--- START ---

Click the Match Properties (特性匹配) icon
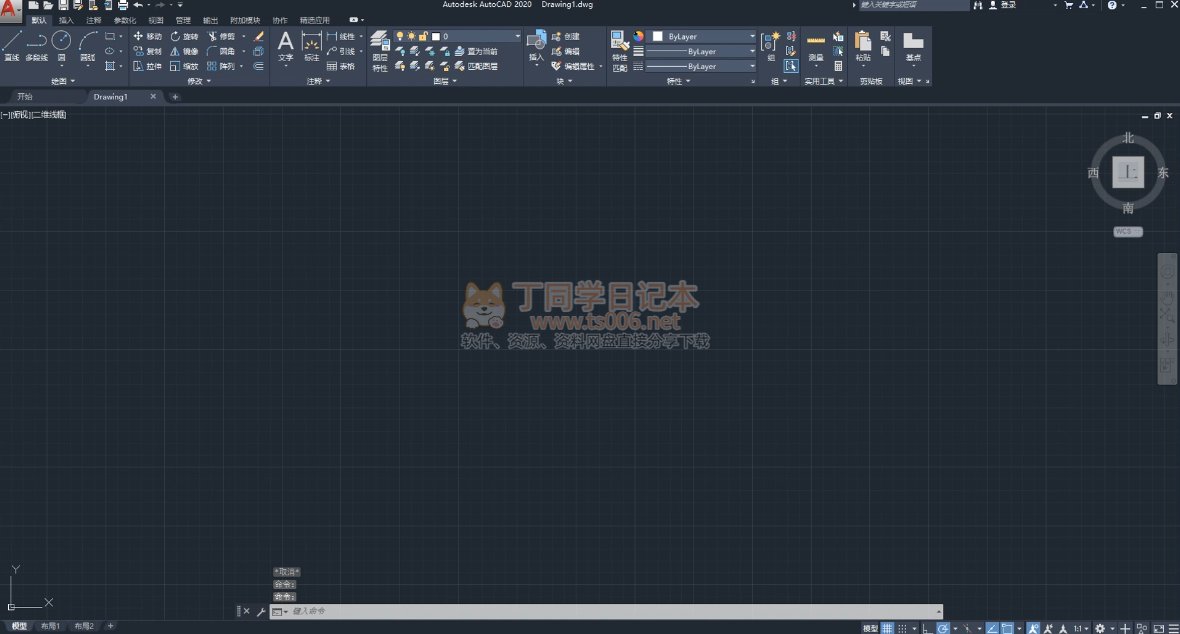 click(620, 50)
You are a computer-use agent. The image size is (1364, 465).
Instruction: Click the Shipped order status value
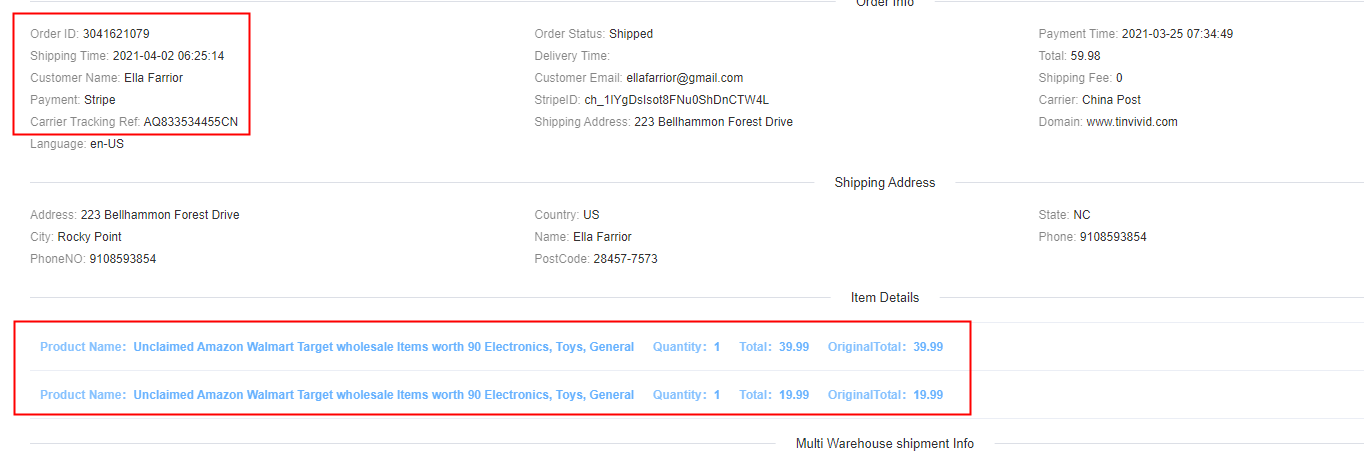tap(630, 34)
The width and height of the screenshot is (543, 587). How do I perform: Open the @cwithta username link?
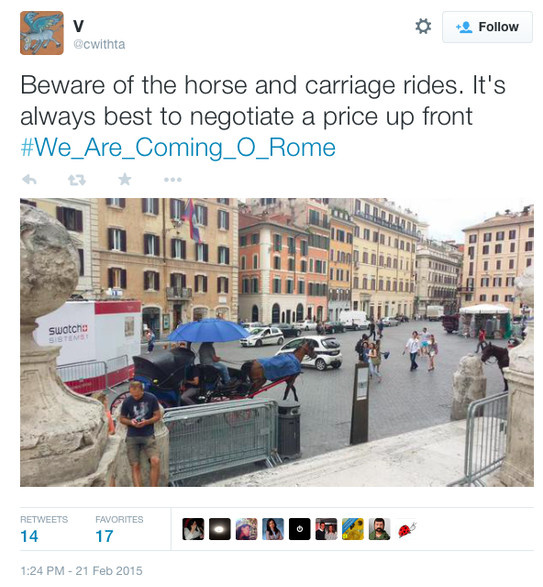99,44
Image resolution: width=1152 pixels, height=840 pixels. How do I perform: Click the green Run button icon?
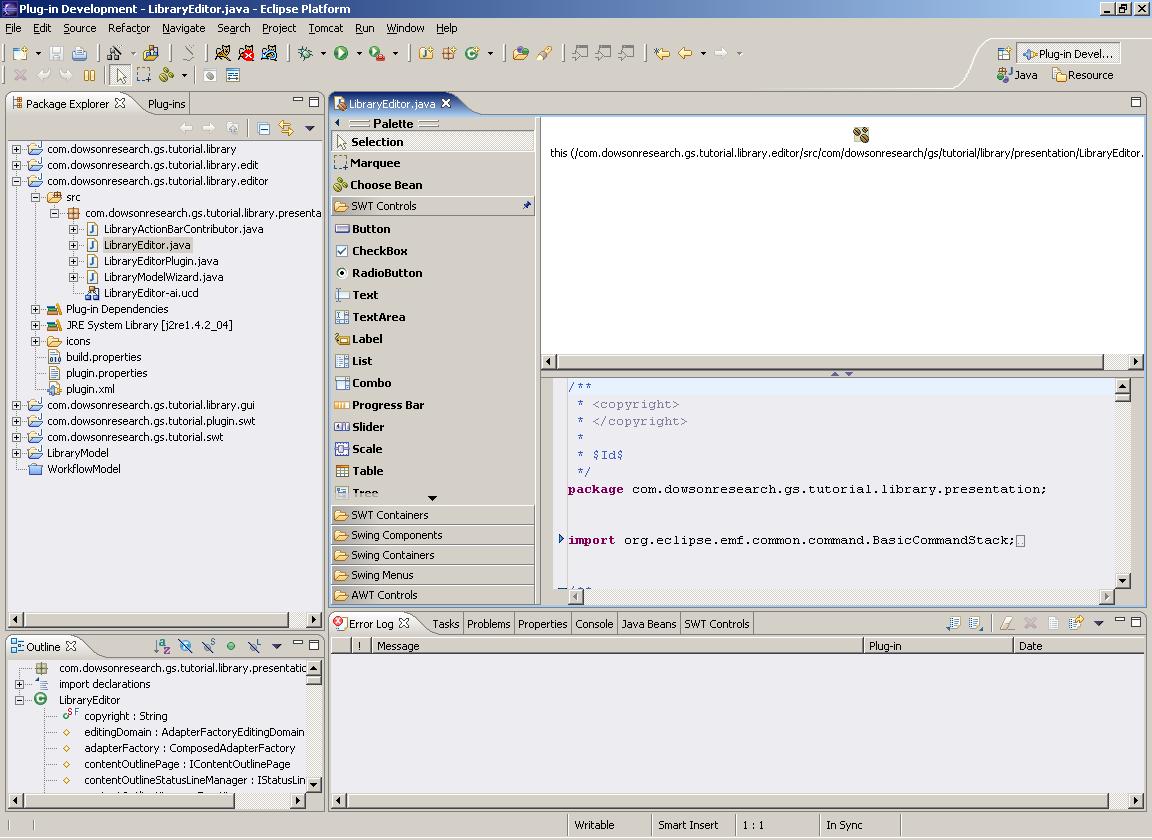click(341, 53)
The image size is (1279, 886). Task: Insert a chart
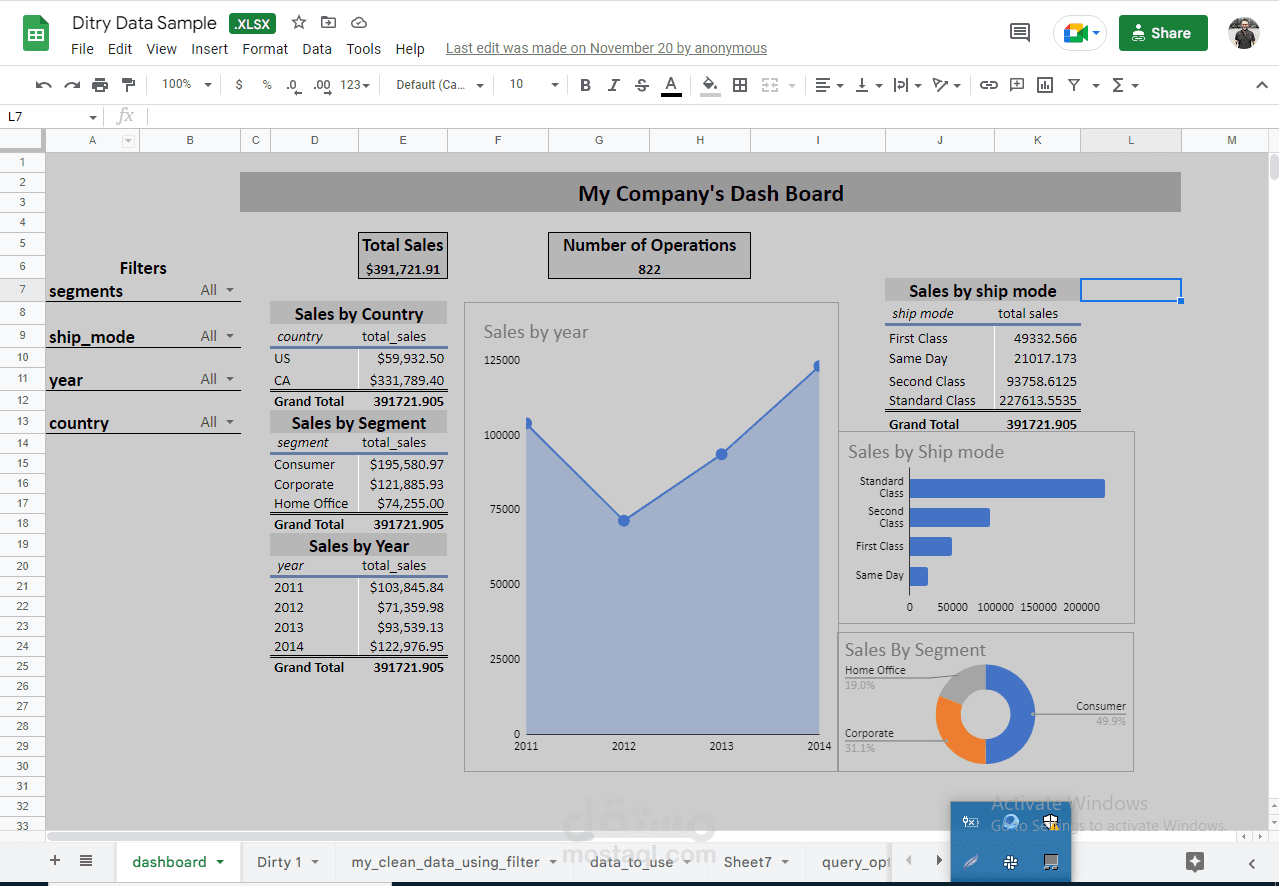(x=1044, y=85)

--- END ---

Please write out, word for word, each line from the one with "Instruction: Click the" to the last line of the data, keeping both ends and omitting pictures.

Instruction: Click the Shipped order status value
tap(630, 34)
The width and height of the screenshot is (543, 587). How do I perform: Open the @cwithta username link?
99,44
Image resolution: width=1152 pixels, height=840 pixels. How do I perform: Click the green Run button icon?
click(341, 53)
The image size is (1279, 886). Task: Insert a chart
(x=1044, y=85)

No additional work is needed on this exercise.